Это мы, Господи, пред Тобою… (Польская) - страница 345

Я хорошо понимаю: уничтожение всех результатов почти удавшегося опыта — «преступление эры». Но это — мое возмездие. За страдания, причиненные безжалостной наукой возвращенному из небытия бесценному другу моему. Оставив эти записки, я тоже уйду из жизни.

2. «Я помню чудное мгновенье»

— Да, да, войдите, пожалуйста!

Возглас был приглушен закрытой дверью и для меня прозвучал голосом из иного мира.

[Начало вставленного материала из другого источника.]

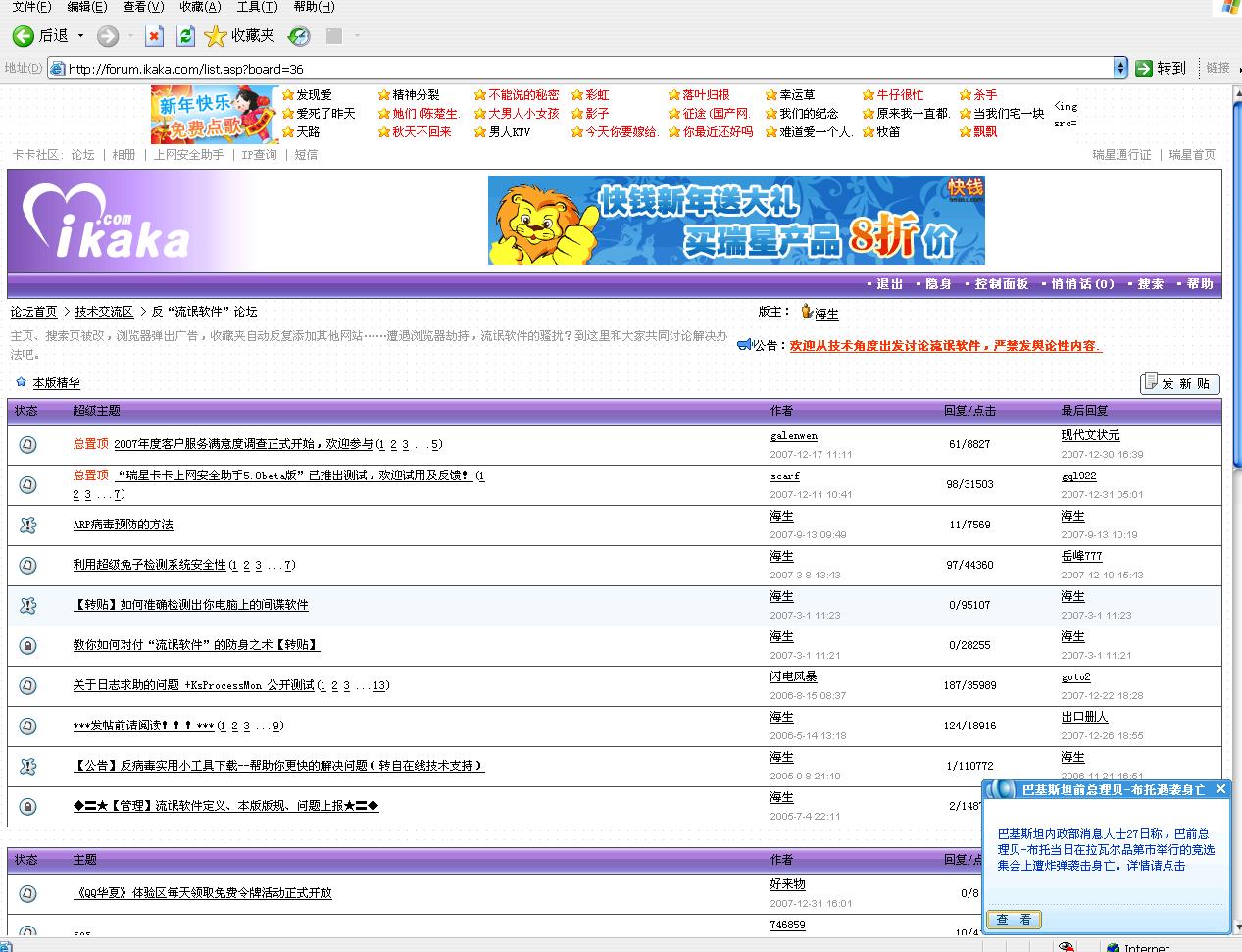Open the 查看(V) menu
The image size is (1242, 952).
pos(143,7)
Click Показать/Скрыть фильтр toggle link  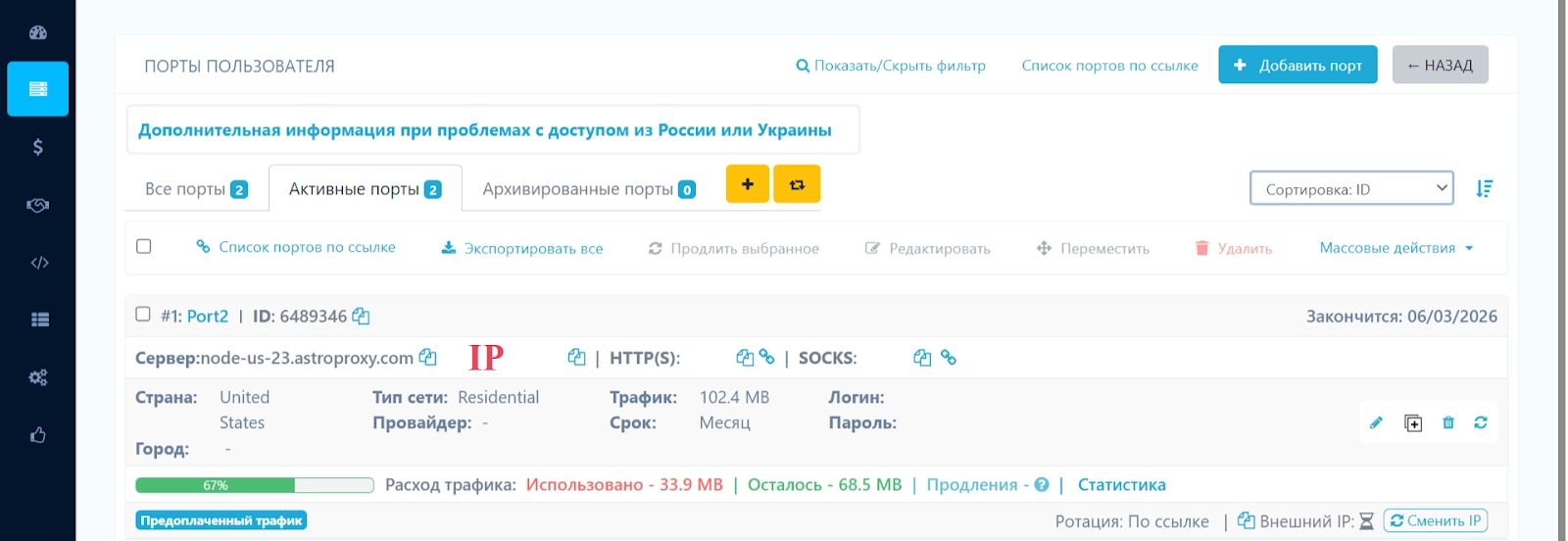tap(891, 66)
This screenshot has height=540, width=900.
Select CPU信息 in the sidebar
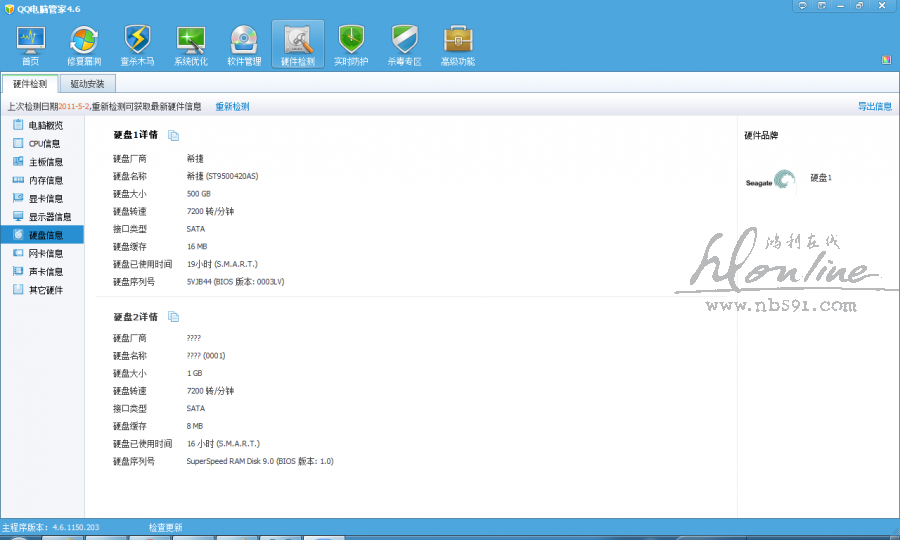(44, 143)
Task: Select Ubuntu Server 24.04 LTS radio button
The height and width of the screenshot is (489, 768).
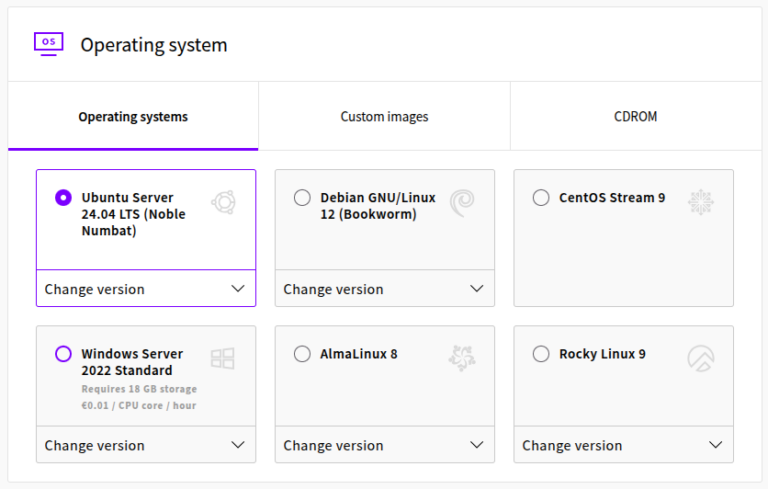Action: (64, 198)
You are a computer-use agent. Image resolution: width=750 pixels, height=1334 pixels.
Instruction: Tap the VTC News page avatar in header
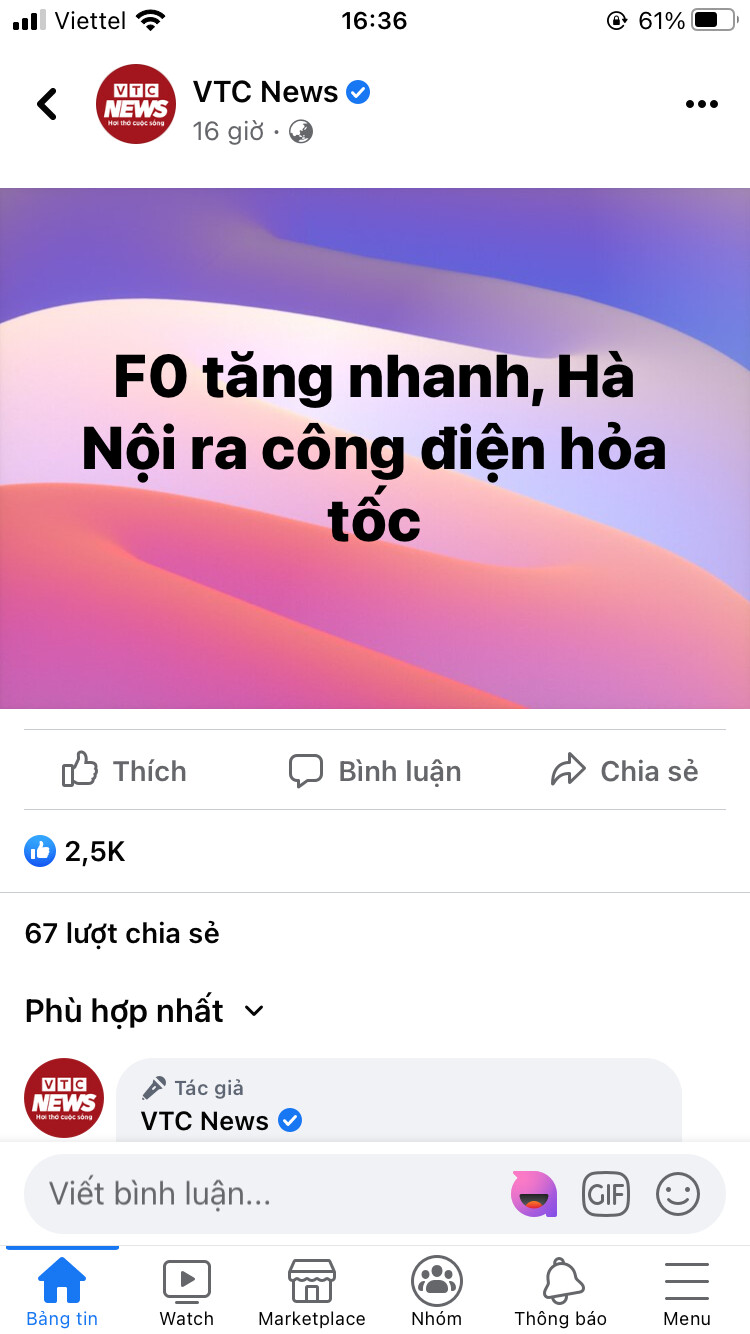[136, 104]
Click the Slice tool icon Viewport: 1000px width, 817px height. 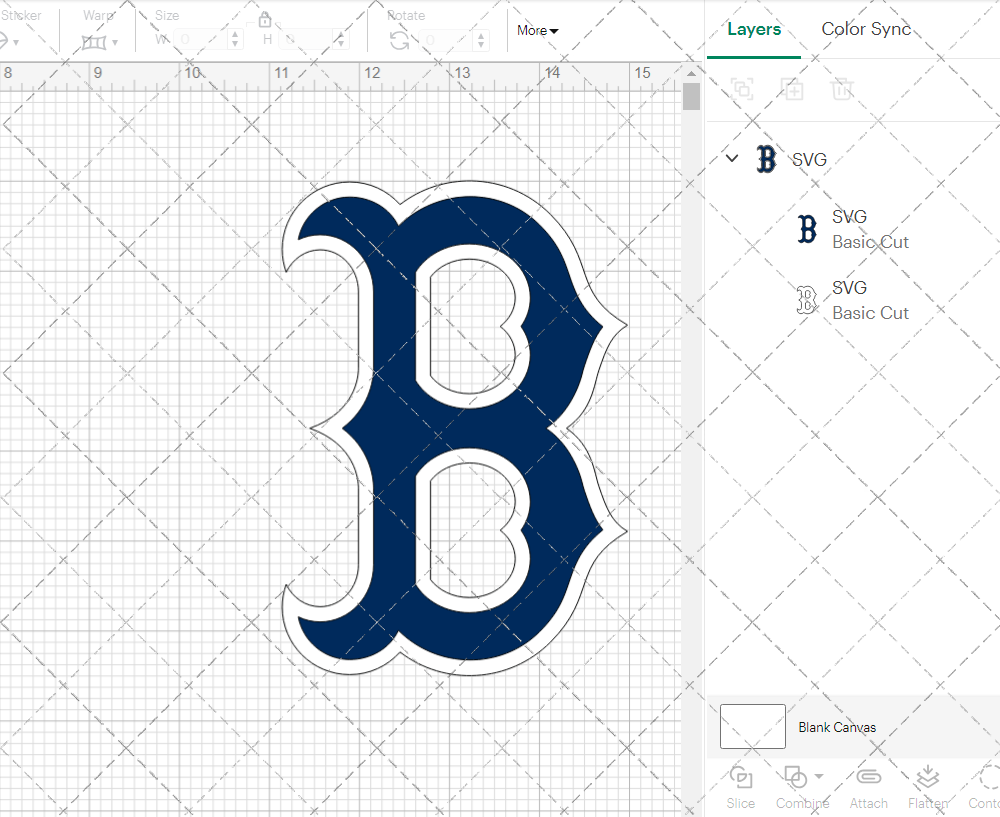(741, 778)
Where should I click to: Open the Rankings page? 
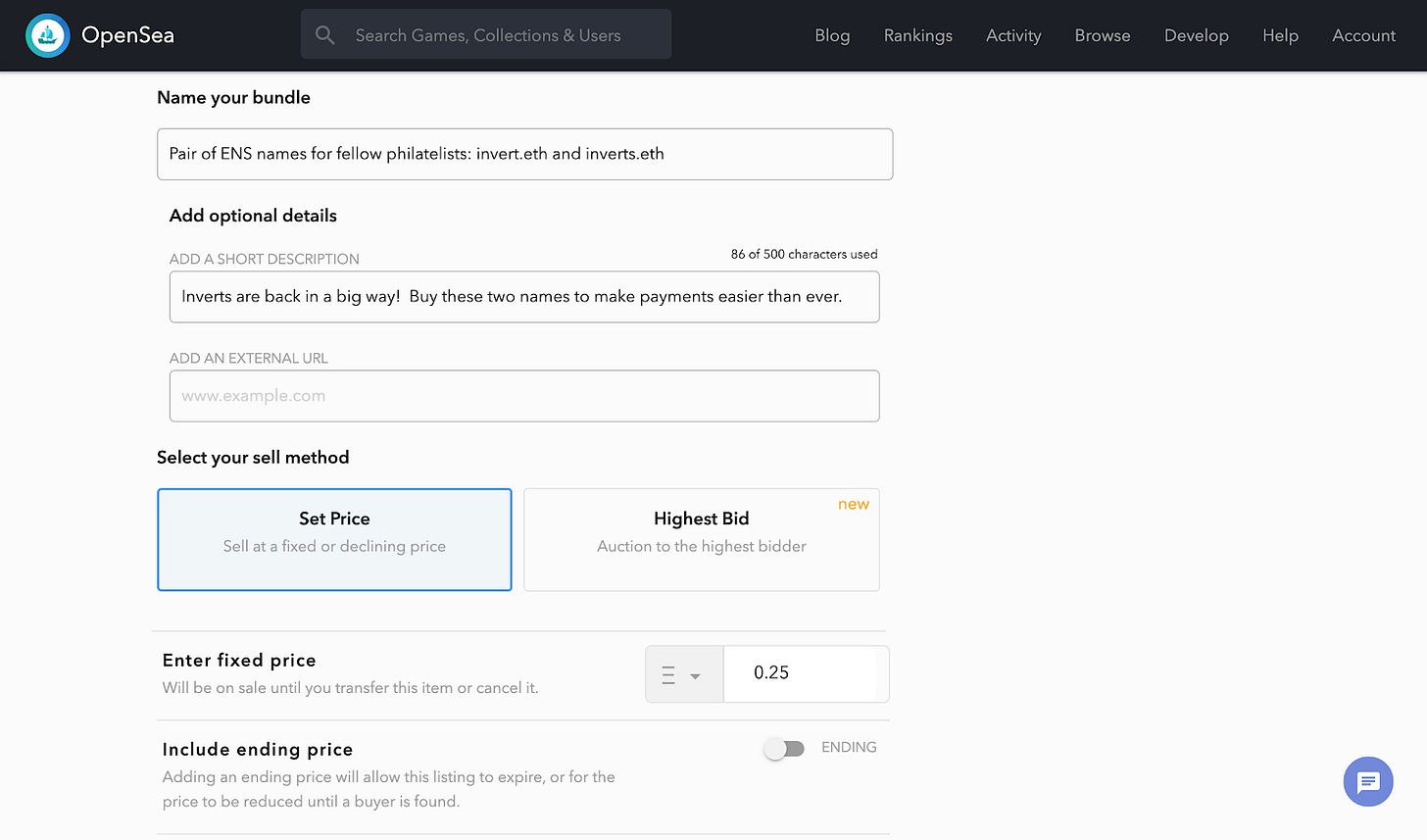pos(917,35)
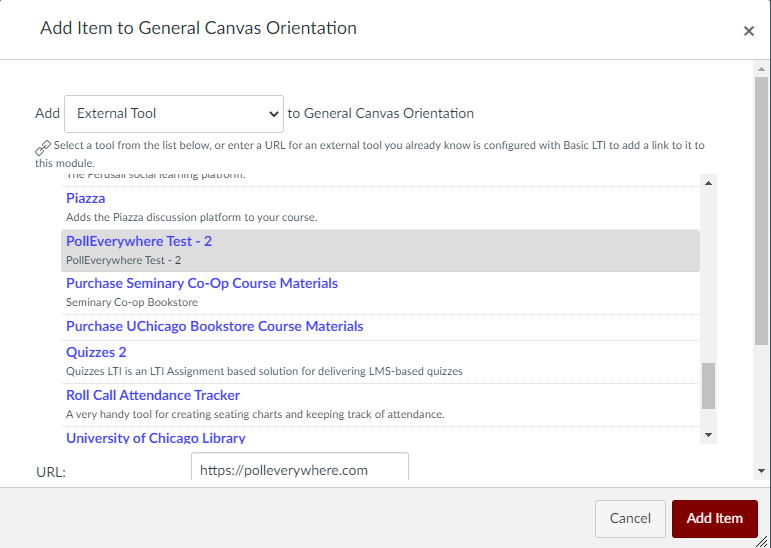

Николай Степанович Бородин, огромный, неловкий, косолапый, ввел меня в уединенную обширную комнату с плотно зашторенными окнами, освещенную особым светом специальных ламп и наполненную приятным шелестом кондиционеров.

Навстречу нам с низкого дивана — кажется, в старину их называли тахтою — поднялся человек в модном светлом летнем костюме и в домашних туфлях. Бледно-смуглое — о, как знакомое! — лицо несколько портил нос расплывшимися ноздрями. Волнистые темные волосы и небольшие бакены были уже тусклы от пробивающейся седины. Человек глядел на меня немного испуганно и пытливо, потом глаза его неопределенного цвета — не то голубые, не то карие — вспыхнули приветливо.

Как ни готовил я себя к первому мгновению встречи, пришлось собрать все силы для улыбки, хотя сердце проваливалось, проваливалось… Я-то уже знал, кто этот человек! Пожалуй, в этот миг он более всего походил на портрет работы Тропинина, хотя я успел подумать, что к этой небольшой, едва начинающей полнеть стройной фигуре лучше всего подошел бы фрак.

— Вот теперь, Александр Сергеевич, — несколько выспренно сказал Бородин, — Вы уже не будете одиноки. До поры, пока мы Вас не рассекретим и Вы сами будете выбирать себе друзей, Андрей Петрович, праправнук Вашего былого друга, Петра Андреевича Вяземского, наш известный литератор, будет с Вами постоянно. Вы можете разделять с ним и свои нынешние труды и вынужденный досуг, который до сего дня разделяли с… — он указал рукой на книги, в изобилии наполнявшие шкафы, столы и даже лежавшие в креслах, — с этими безмолвствующими друзьями да со мною, прескучным стариком, ничего, кроме своей науки, не разумеющим. Андрей Петрович — восторженный поклонник Ваш, знаток всего, что нам известно из Вашей биографии. Таких теперь называют пушкинистами.

При этом слове лицо Александра Сергеевича, дрогнув, приобрело выражение недоуменное и он беспокойно прошелся пальцами по борту элегантного своего пиджака. А Бородин продолжал:

— Он написал о Вас роман. Коли в чем ошибся — поправите. С ним Вы можете делиться, если захотите, мыслями и чувствами, выяснять все, в новой жизни для Вас непонятное. Характер у него прекрасный, он не должен быть для Вас обузой…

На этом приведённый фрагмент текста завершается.